A New Hope: The Return of In-Building Students Brings Life to Building

Stairwell Smiles: Juniors Danielle Dollar and Anna Yoder and freshman Jill Yoder make their way up the mighty 11 stories once again.

In the life of North Atlanta, it was certainly a historic day. Last week, on Feb. 16, pandemic-impacted Warriors got to finally say “goodbye” to interminable Zoom Gloom. After nearly a year of being away, students were able to say “hello” to their beloved and mighty 11 stories once again. Well, that’s some of the Warriors, at least. In order to accommodate households desiring a new learning option for their children, Atlanta Public Schools opened up an in-building learning experience on Feb. 16 in high schools across the city. Despite COVID-19 concerns and a longer learning day, those students who have returned to their school say the return to (sort of) “normal learning” on Northside Parkway has been a positive experience.

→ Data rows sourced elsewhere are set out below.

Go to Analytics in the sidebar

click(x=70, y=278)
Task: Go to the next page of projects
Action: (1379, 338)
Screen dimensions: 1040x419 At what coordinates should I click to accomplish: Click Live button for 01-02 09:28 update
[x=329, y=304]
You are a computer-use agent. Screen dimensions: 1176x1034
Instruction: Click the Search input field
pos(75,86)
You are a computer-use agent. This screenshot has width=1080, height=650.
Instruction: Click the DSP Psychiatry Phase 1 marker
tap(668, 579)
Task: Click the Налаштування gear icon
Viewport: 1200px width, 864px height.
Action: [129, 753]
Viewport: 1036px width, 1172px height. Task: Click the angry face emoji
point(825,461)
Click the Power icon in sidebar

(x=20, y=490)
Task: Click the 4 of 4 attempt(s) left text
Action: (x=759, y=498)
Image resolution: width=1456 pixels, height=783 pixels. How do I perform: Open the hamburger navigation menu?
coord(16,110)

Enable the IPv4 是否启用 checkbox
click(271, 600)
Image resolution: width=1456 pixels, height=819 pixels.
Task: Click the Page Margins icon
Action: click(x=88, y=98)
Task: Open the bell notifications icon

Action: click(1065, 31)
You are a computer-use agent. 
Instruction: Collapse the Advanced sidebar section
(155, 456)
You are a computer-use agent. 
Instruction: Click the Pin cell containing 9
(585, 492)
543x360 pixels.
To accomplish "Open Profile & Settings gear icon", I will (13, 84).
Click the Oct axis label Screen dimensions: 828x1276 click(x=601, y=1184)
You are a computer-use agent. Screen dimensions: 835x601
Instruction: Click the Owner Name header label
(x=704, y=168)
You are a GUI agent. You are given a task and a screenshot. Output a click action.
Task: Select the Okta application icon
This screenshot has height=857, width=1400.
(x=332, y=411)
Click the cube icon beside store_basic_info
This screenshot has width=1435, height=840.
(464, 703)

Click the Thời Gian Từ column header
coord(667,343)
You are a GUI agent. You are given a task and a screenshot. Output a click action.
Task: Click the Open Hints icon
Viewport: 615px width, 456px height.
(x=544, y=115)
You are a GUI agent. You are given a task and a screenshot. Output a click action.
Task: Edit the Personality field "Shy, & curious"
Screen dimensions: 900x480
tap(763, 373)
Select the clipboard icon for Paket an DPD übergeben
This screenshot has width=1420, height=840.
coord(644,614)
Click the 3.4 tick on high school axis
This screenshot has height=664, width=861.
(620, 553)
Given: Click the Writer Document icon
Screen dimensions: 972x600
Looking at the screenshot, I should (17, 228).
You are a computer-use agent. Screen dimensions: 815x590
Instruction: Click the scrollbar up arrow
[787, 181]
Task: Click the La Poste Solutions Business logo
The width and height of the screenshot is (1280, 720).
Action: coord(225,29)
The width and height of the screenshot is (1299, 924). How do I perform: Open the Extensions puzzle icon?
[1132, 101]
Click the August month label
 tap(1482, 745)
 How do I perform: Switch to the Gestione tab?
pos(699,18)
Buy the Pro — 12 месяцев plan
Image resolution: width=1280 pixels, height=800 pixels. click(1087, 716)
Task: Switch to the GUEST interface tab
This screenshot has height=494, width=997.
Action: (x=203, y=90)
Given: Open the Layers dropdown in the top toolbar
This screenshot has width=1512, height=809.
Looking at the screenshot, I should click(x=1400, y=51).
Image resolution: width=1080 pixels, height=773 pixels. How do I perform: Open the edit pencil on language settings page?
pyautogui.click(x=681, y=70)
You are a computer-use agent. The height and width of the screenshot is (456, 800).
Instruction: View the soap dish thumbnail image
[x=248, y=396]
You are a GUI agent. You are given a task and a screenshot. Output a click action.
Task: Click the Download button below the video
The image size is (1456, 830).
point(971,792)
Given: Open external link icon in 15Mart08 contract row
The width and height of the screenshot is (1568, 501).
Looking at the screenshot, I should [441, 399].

Although many hoped the new in-person learning experience would look and feel “pre-pandemic,” the reality of the “new normal” is anything but. The 11 stories, stairwells, and classrooms usually flooded with Warriors are now sparse, and COVID-19 precautions present various alien (yet necessary) breaks in routine. “Being back is great but definitely strange,” said junior Josie Bird. “The school is nearly empty and as soon as we walk in the building, we sanitize our hands and get our temperature taken. Also, throughout our classes, we have to wear masks and sit in desks placed six feet apart.”

There is also the struggle for teachers to manage the demands of hybrid school. While some students are in the classroom, others remain logged onto Zoom from home, leaving teachers scrambling to ensure that both groups are addressed. “It’s distracting because I have to focus on the screen and on what’s happening in the classroom,” said IB Spanish teacher Thomas Williams. “Although I envision that despite it being a bit rocky now, this hybrid method will eventually get smoother and more manageable.”

Still, students are finding that regardless of the unconventionality of the experience, having access to in-person instruction is enormously helpful. Dubs in the building are discovering that unlike their at-home-counterparts, their motivation and focus is making a much needed return. “Virtual learning gave me more freedom, but that freedom was too easy to misuse, so in person learning has made it easier for me to focus and hold myself accountable,” said junior Kayla Gilbert.

Above all else, the beloved senior Warriors appreciate the opportunity to return to their school once more before graduating later this year. Because of COVID-19’s well-chronicled impacts, the school’s Class of 2021 has suffered the huge loss of a traditional senior year. “With so many senior traditions being taken away, such as the Senior Sunrise and dressing up on the first day of school, it’s nice to have a sense of normality once again by being back at NAHS,” said senior Lucy-Grey Shields.

With this notable return of teenage life to a hulking building that sits on a pond at 4111 Northside Parkway, the Dubs diaspora is at the beginning of its end, and despite the strangeness of once normal in-person learning, students are mustering up Warrior spirit once again to make the rest of this school year better. Although still somewhat separated, Warriors are all in this together. Go Dubs!